DOCUMENT PASSAGE
==============================

Food and bodies are not moral
By: Rachel Guitman - Women and Gender Equity Network
When you think about the Freshman 15, what comes to mind? For most people and for our culture at large, weight and food-related measurements carry heavy connotations.
While moving away from home to go to university, as I did when coming to McMaster, students undergo a huge life change that comes along with increased academic and personal responsibility. It is a difficult adjustment to make, and for some reason, we as a culture add the pressure of weight and eating control to the already challenging transition. Freshman 15 is a term laden with shame and negativity, and it paves the way to unhealthy, moral thinking about food. It implies that students have to watch what they eat for fear of gaining the dreaded Freshman 15.
I have often heard phrases such as, “It’s good that I’m going for a run to work that cake off.” Ingrained in that statement is the sentiment that dietary indulgence is somehow wrong, and therefore must be compensated for. The normalization of these statements is alarming, not least because it mimics the feelings involved in orthorexia and other eating disorders. On a larger scale, this sort of thinking reflects an intertwining of food and eating with morality in our culture. The life-sustaining act of eating should not have moral value. Why should certain foods be bad while certain are good? More importantly, why should we have to feel bad or good about eating certain things, when eating is a basic necessity?
Healthy eating in itself is a good thing, but healthy habits are a lifestyle rather than an arbitrary distinction of foods to feel guilty about eating and foods to feel proud of eating. Ascribing moral values to different foods often breeds an emotional roller coaster of guilt and proud self-denial, which is hardly a peaceful state of mind.
Perhaps more importantly, the positive and negative morality we associate with foods trickle into the way we view body types. We generally, and quite wrongly, assume that if one eats healthy, they will be reasonably thin. As well, we assume that people who are not thin or who don’t fit conventional ideas of what a healthy body looks like do not lead healthy lifestyles. The same judgement comes into play for the Freshman 15.

==============================

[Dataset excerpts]
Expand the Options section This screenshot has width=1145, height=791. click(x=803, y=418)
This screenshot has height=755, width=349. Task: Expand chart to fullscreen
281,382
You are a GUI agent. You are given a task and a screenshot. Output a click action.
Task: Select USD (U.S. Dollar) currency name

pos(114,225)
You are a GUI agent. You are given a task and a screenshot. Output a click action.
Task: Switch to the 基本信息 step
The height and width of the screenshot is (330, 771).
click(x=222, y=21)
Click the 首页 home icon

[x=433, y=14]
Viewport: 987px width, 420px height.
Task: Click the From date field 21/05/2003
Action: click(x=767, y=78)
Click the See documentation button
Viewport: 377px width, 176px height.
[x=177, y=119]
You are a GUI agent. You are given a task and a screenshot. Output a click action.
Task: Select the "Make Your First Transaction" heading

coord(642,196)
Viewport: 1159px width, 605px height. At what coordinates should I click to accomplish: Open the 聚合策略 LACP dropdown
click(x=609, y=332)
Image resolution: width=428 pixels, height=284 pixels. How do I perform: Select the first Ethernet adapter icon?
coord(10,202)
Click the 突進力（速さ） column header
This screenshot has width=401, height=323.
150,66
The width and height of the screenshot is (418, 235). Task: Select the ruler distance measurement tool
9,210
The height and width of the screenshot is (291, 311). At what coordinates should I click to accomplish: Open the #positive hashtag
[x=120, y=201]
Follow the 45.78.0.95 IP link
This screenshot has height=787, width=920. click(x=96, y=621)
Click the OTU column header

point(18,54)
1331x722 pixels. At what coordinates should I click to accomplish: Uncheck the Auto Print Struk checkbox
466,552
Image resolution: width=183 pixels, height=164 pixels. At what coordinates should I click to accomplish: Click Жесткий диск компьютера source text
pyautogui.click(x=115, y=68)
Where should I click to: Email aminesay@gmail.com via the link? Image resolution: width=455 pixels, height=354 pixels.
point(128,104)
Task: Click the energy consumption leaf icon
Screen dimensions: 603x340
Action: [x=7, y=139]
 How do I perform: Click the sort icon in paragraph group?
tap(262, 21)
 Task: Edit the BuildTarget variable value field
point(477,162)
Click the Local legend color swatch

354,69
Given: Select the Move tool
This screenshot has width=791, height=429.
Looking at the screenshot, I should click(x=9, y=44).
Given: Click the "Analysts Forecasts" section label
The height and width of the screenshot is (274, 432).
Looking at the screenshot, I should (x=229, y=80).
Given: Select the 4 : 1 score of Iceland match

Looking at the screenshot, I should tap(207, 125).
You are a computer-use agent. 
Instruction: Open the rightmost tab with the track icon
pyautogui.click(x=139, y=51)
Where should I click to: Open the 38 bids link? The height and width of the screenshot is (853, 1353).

==============================

YOUR TASK
In the article about food and morality, which university did the writer come to after moving away from home?

ANSWER AREA
McMaster